▶ **Consignes**
1. D'après l'éditorial sur la bioéthique, quel pays est là pour avertir l'Église catholique du déclin de son influence ?
2. Relevez dans l'éditorial sur la bioéthique tous les domaines que le catholicisme traite, selon le texte, comme sa propriété.

▶ **Texte extrait**

-- -- --

L’éditorial du président
Bioéthique en toc
Un petit proverbe de saison : « En germinal ne te découvre pas d’un poil. En floréal ôte librement tes voiles. » Le printemps est là. Parlons un peu de bioéthique. C’est le sujet clé sur lequel l’Eglise catholique s’affronte à la majorité du peuple. L’Irlande est là pour l’avertir du déclin formidable de son influence. Et pourtant, la France, laïque et républicaine, la subit encore, ce qui est inconcevable.
Aucune évolution de l’Eglise n’est à attendre en ce domaine. L’institution cléricale romaine est incapable de supporter les améliorations que la science, la raison et la conscience sociale peuvent apporter à la vie quotidienne des citoyens. La sexualité, la procréation et la fin de vie sont toujours traitées par le Catholicisme comme sa propriété. Elles sont toujours traitées de manière à maintenir les consciences sous la férule de leur morale médiévale et dépassée. Cela prête à la fois à rire et à s’inquiéter, lorsqu’on confronte les prétentions morales de l’Eglise à la criminelle débauche d’un nombre considérable de prêtres.

-- -- --

▶ **Matériel extrait**
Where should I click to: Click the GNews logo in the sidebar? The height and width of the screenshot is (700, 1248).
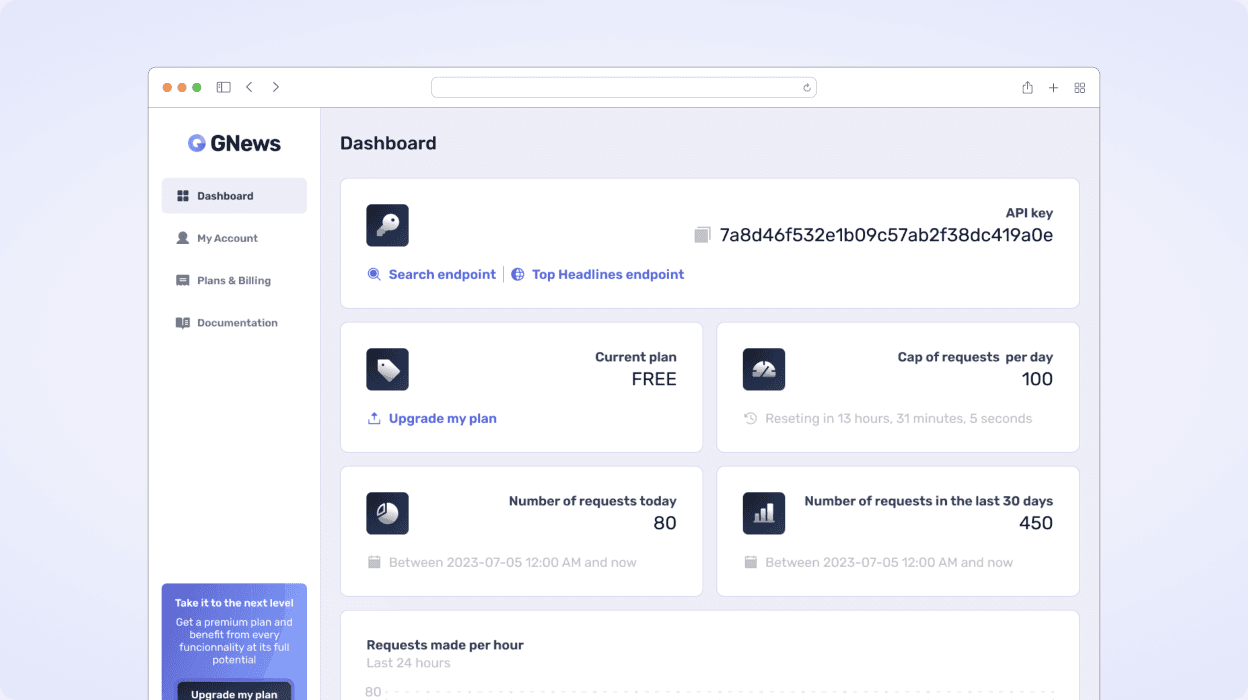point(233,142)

-- -- --

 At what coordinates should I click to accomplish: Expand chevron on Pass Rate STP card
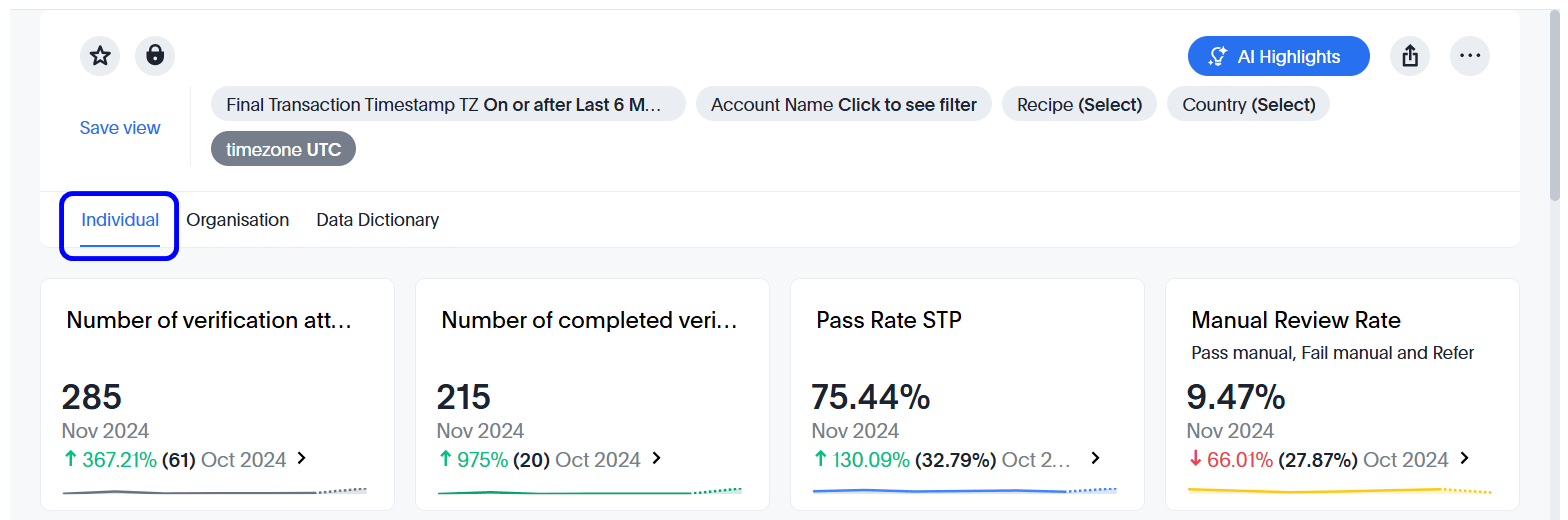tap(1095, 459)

-- -- --

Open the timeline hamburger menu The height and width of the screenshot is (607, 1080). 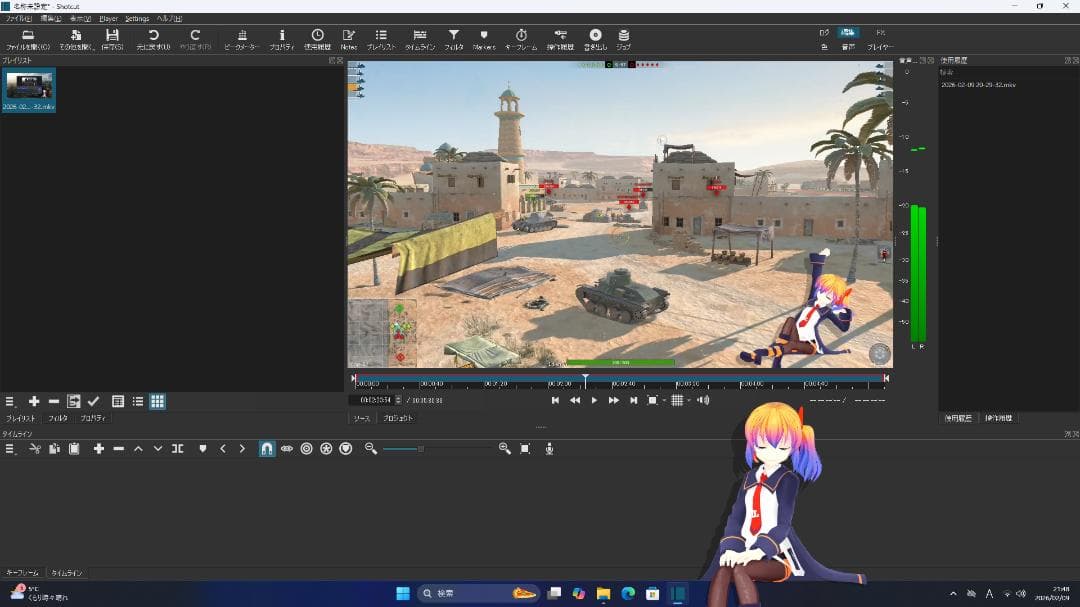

-- -- --

▶ **Réponses dans l'ordre**
1. L'Irlande.

2. La sexualité, la procréation et la fin de vie.